More than half of the studies in a new systematic review found that regulating intestinal microbiota by adjusting diet or taking probiotic supplements reduced symptoms of anxiety, according to results published in the journal General Psychiatry.
“In the clinical treatment of anxiety symptoms, in addition to the use of psychiatric drugs for treatment, we can also consider regulating intestinal flora to alleviate anxiety symptoms,” researchers wrote. “Especially for patients with somatic diseases who are not suitable for the application of psychiatric drugs for anxiety treatment, probiotic methods and/or nonprobiotic ways … can be applied flexibly according to clinical conditions.”

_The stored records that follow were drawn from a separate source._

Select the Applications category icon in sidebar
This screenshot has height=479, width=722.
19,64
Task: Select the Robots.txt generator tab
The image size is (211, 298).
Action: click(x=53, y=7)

The systematic review included 21 studies that involved 1503 participants. Fourteen of the studies used probiotics (7 used 1 probiotic, 2 used 2 kinds of probiotics, and 5 used supplements containing at least 3 types of probiotics) and 7 used nonprobiotic interventions, such as dietary change, to regulate intestinal microbiota.
In all, 11 of the 21 studies, or 52%, found regulating intestinal microbiota had a positive effect on anxiety symptoms, according to the review.
Six of the 7 studies that used nonprobiotic interventions, or 86%, found the approach to be effective for reducing anxiety, compared with 36% of studies that used probiotics as an intervention, researchers reported. In the 5 studies that used treatment as usual in addition to interventions to regulate intestinal flora, only nonprobiotic interventions were associated with a decrease in anxiety symptoms.
The fact that nonprobiotic interventions outperformed probiotic interventions may suggest that alteration of diet, a diverse energy source, may do more to influence gut bacteria than introducing specific bacteria types through a probiotic supplement, researchers reasoned. In studies that used several types of probiotics, the various types may have fought one another, they added, or intervention times in the studies may have been too short to significantly increase the abundance of probiotic bacteria imported.
Because of differences in research design types, subjects, interventions, and anxiety assessment scales, however, the data in the review was not suitable for meta-analysis, researchers explained.
“Therefore,” they concluded, “more relevant clinical intervention studies should be carried out with unified anxiety assessment scales and statistical methods being used to clarify the relationship between intestinal flora adjustment and improvement of anxiety symptoms.”